Mythologists, then, who find in early human nature the living ideas which
express themselves in myths will hardily venture to compare the analogous
myths of all peoples. Mythologists, on the other hand, who find the
origin of myths in a necessity imposed upon thought by misunderstood
language will necessarily, and logically, compare only myths current
among races who speak languages of the same family. Thus, throughout Mr.
Max Muller's new book we constantly find him protesting, on the whole and
as a rule, against the system which illustrates Aryan myths by savage
parallels. Thus he maintains that it is perilous to make comparative use
of myths current in languages--say, Maori or Samoyed--which the
mythologists confessedly do not know. To this we can only reply that we
use the works of the best accessible authorities, men who do know the
languages--say, Dr. Codrington or Bishop Callaway, or Castren or Egede.

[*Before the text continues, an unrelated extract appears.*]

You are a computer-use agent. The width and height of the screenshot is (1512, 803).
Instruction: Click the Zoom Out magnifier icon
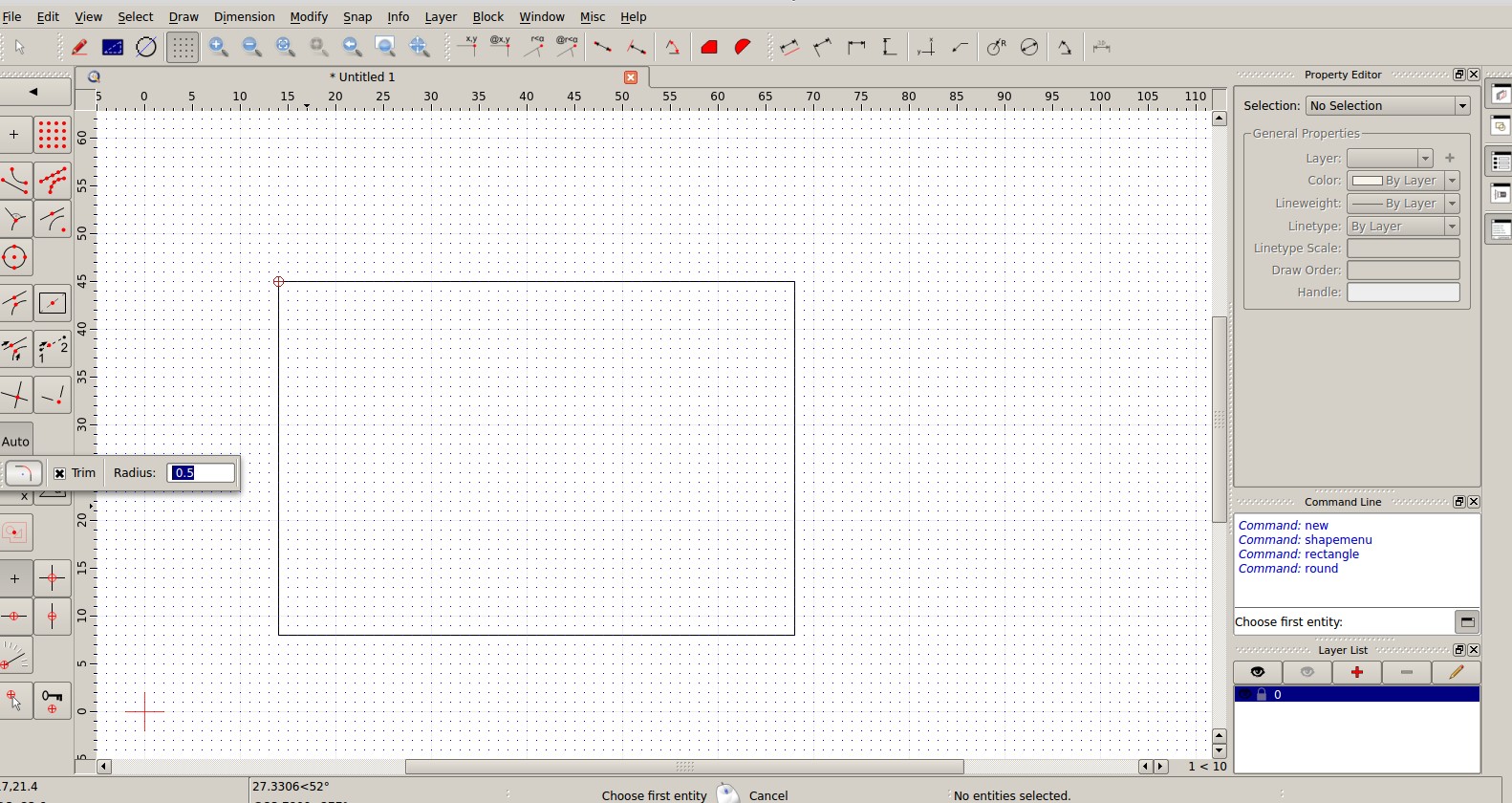pos(251,47)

Now it is not maintained that the myths, on the whole, are incorrectly
translated. The danger which we incur, it seems, is ignorance of the
original sense of savage or barbaric divine or heroic names--say, Maui,
or Yehl, or Huitzilopochhtli, or Heitsi Eibib, or Pundjel. By Mr. Max
Muller's system such names are old words, of meanings long ago generally
lost by the speakers of each language, but analysable by 'true scholars'
into their original significance. That will usually be found by the
philologists to indicate 'the inevitable Dawn,' or Sun, or Night, or the
like, according to the taste and fancy of the student.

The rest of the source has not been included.